Jasmine menatap hidangan itu dengan mata berbinar dan hatinya begitu menghangat, “Terima kasih…” ucapnya pelan dengan tulus.
Adimas mengalihkan pandangannya. “Ini adalah kali terakhir saya mau susah karena kamu. Tidak usah sok terharu begitu."
Jasmine tidak membalas. Ia mulai makan perlahan, tampak berusaha menelan meski perutnya masih perih. Adimas melirik diam-diam, dan entah kenapa dadanya terasa sedikit lega melihat wajah Jasmine mulai berangsur pulih warnanya.
Ia tetap duduk di situ, meskipun tidak berkata apa-apa, dan tidak berpaling sedikit pun saat Jasmine menikmati makanannya dengan lahap.
Timbul rasa bersalah di hati Adimas melihat Jasmine kesakitan seperti tadi.
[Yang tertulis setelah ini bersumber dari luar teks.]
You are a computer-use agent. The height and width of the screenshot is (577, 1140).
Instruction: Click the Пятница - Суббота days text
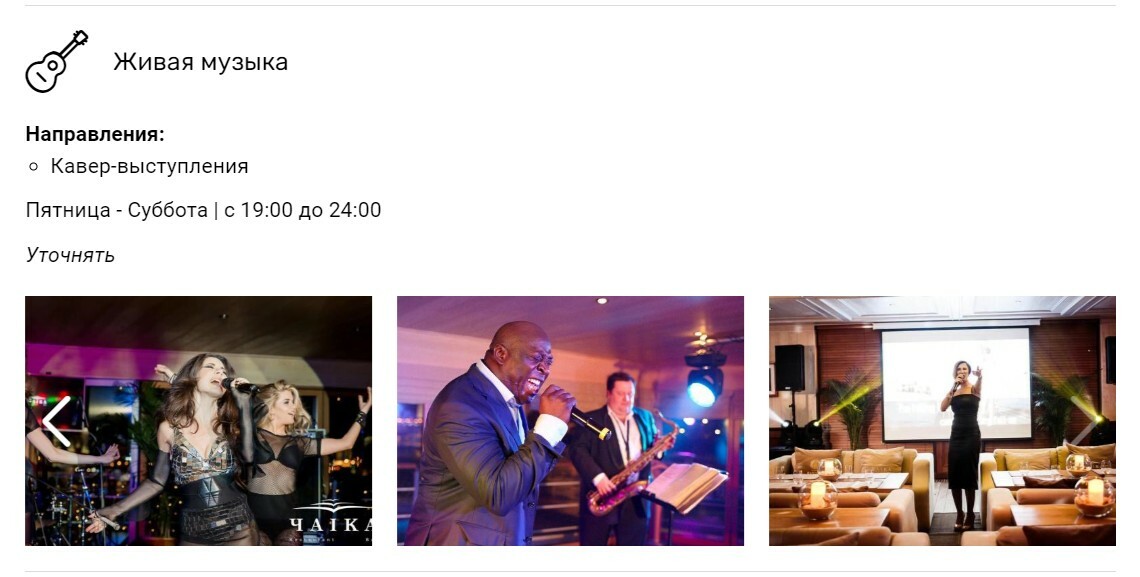click(x=116, y=211)
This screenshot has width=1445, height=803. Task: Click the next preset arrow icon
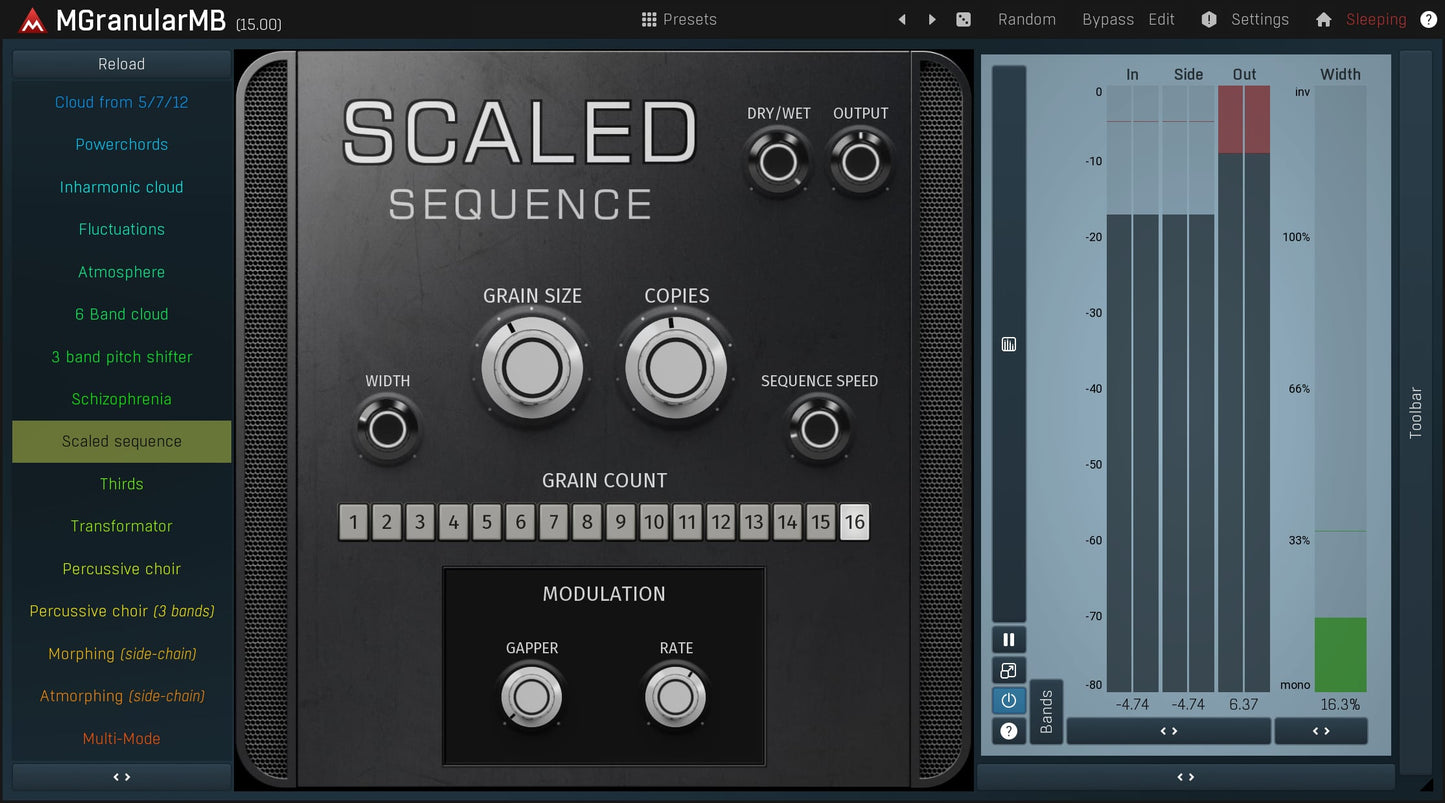pos(932,19)
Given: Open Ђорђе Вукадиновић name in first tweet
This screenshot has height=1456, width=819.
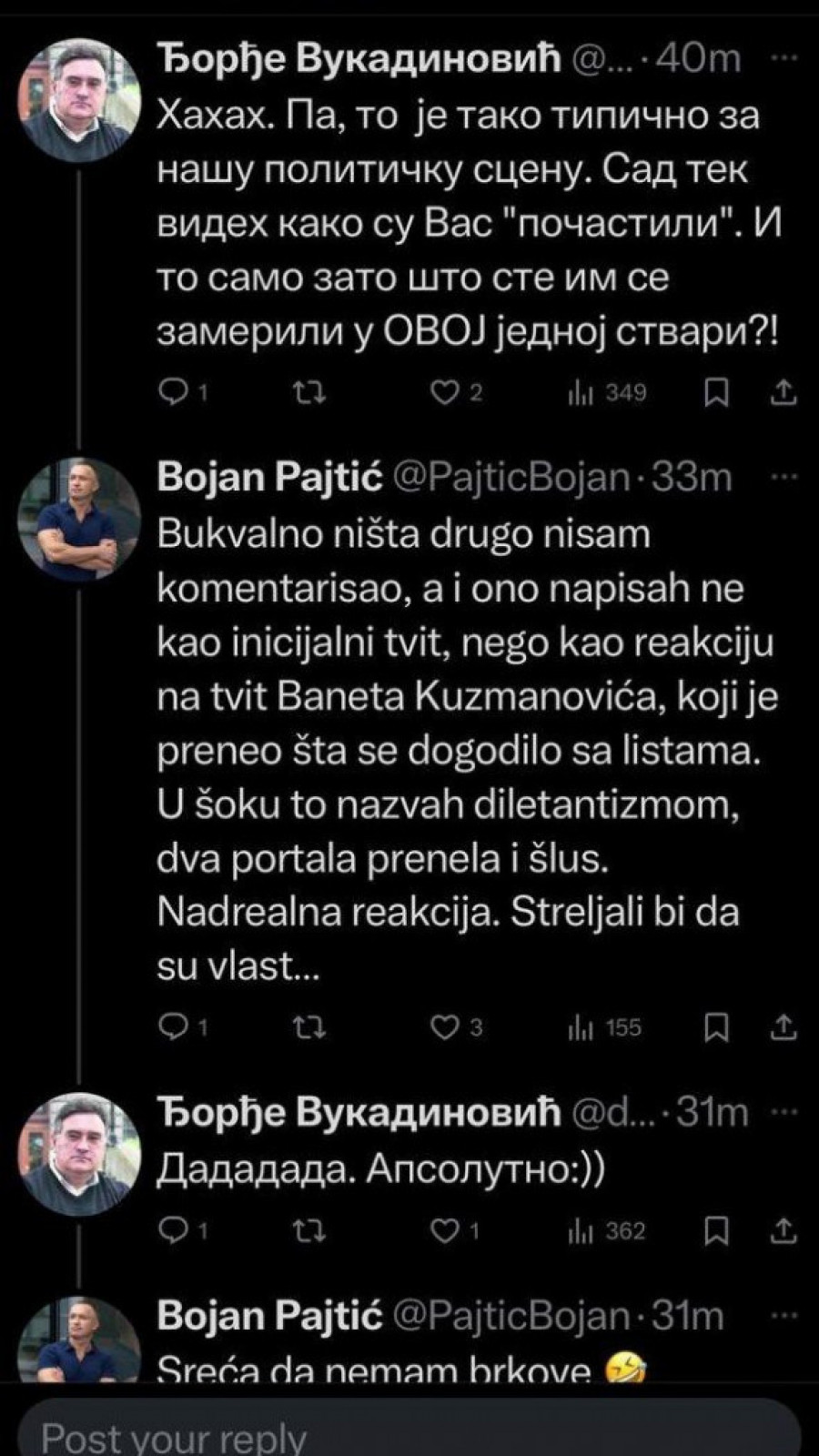Looking at the screenshot, I should click(x=359, y=59).
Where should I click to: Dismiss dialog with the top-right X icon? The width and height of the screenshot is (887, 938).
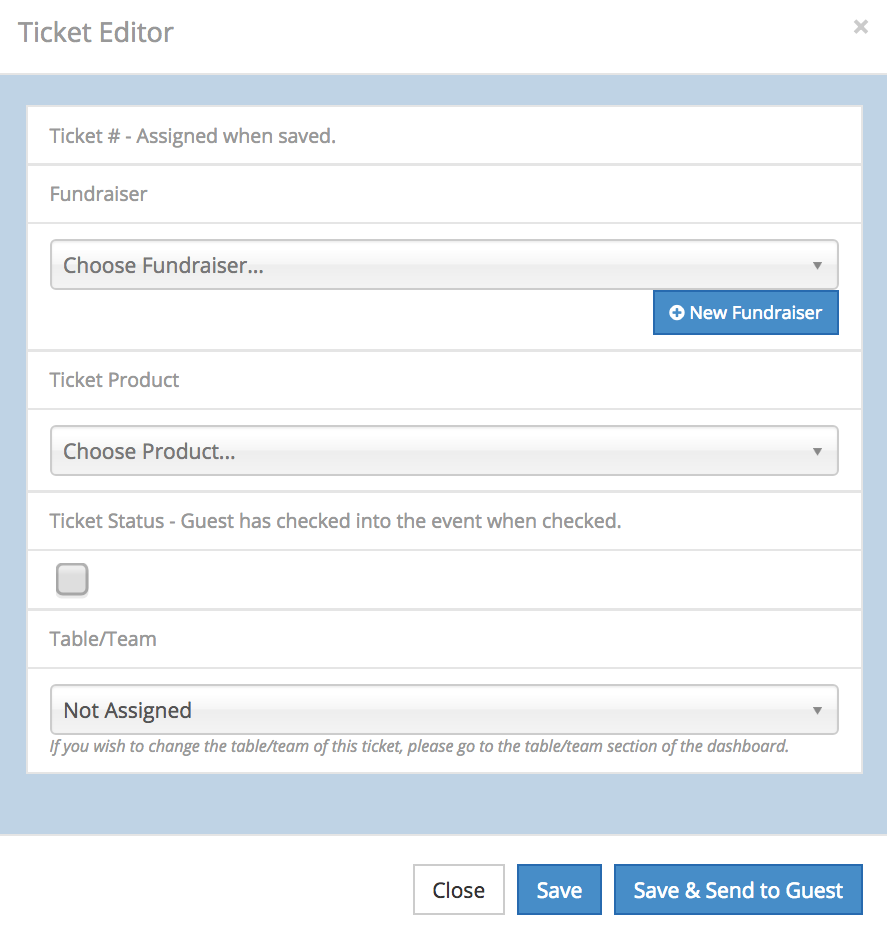point(860,28)
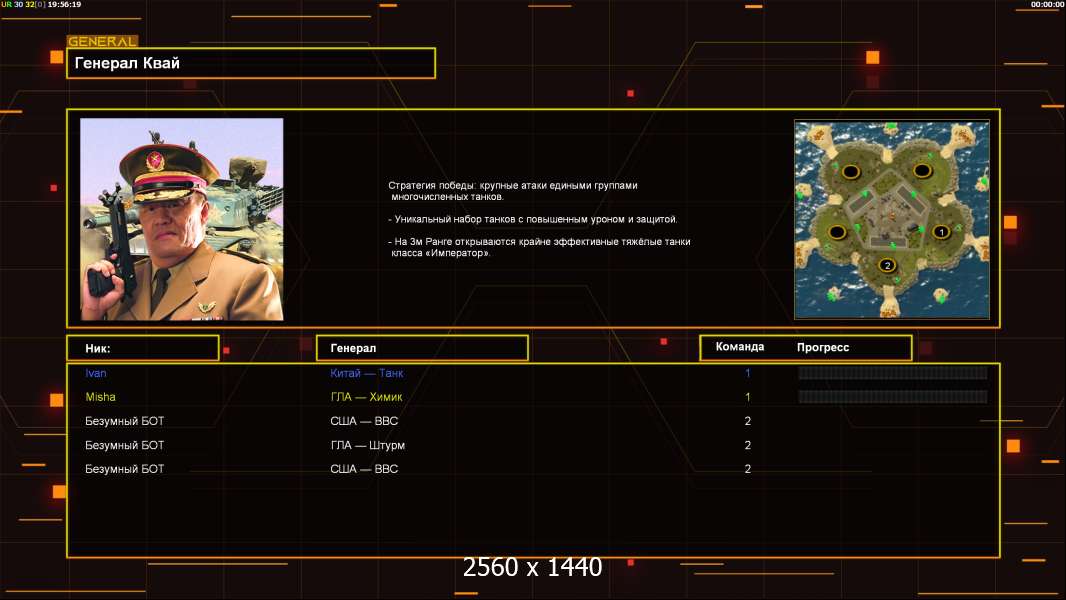The width and height of the screenshot is (1066, 600).
Task: Click the "Ник:" column header
Action: (142, 348)
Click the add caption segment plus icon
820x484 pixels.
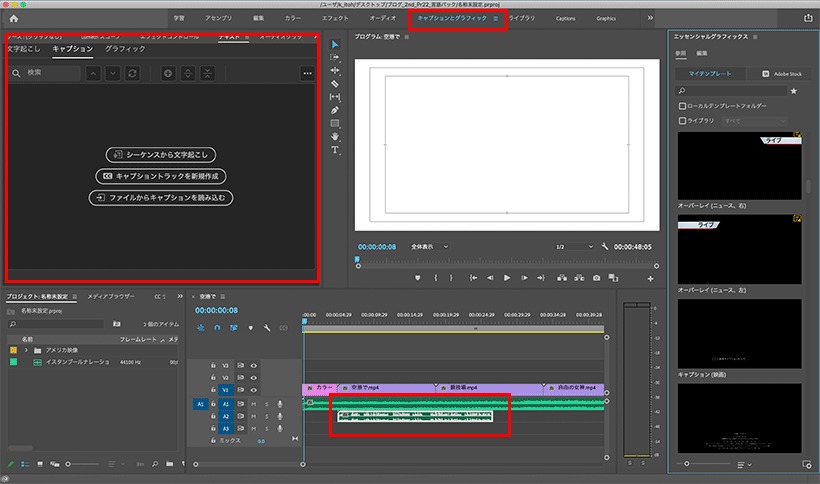click(168, 73)
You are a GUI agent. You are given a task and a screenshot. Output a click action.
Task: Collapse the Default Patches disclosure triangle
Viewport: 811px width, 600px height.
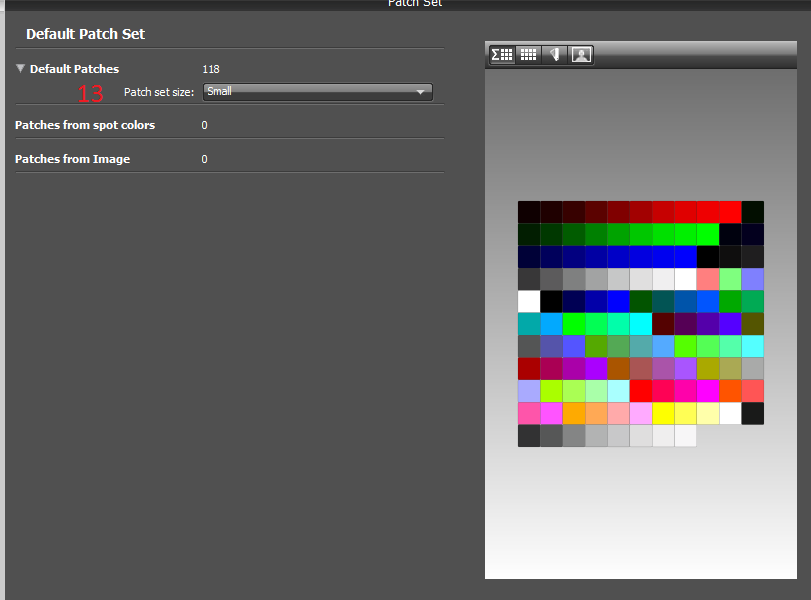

Ah tidak, ini bukan salahnya. Seharusnya Jasmine makan dulu sebelum ia jemput. Lagipula seharusnya perempuan itu mengiyakan untuk makan saat bundanya menawarkan untuknya makan malam.
Jasmine makan perlahan. Ekspresi perempuan itu tampak begitu senang. Hingga akhirnya bersuara karena makanan itu habis tanpa sisa.
"Terima kasih, Mas. Buburnya enak," puji Jasmine dan ia berencana membawa peralatan makan tersebut keluar.
Adimas langsung berdiri. "Biar saya yang bereskan." Adimas melangkah menuju Jasmine. "Nanti kamu tidur di tempat tidur saja. Saya tidak mau kamu sakit dan membuat orang rumah khawatir lalu menyalahkan saya," ujarnya sambil membereskan peralatan makan Jasmine.
"Kondisiku sudah lebih baik. Tidur di sini juga bukan hal yang buruk. Sofanya empuk dan-"
"Dan itu akan membuat saya terlihat buruk di mata keluarga saya." Adimas memotong perkataan Jasmine. Lelaki itu sudah siap membawa peralatan makan tersebut keluar. "Jangan protes. Hanya untuk malam ini kamu bisa tidur di sana. Catat, hanya malam ini."
Tanpa memperdulikan Jasmine yang mengangguk pelan dengan ekspresi bingung, Adimas segera pergi.
"Kendalikan dirimu, Dim. Jasmine itu adalah penyebab hancurnya Rindu. Jadi kamu jangan terlalu lunak bersikap padanya," gumam lelaki itu dalam hati.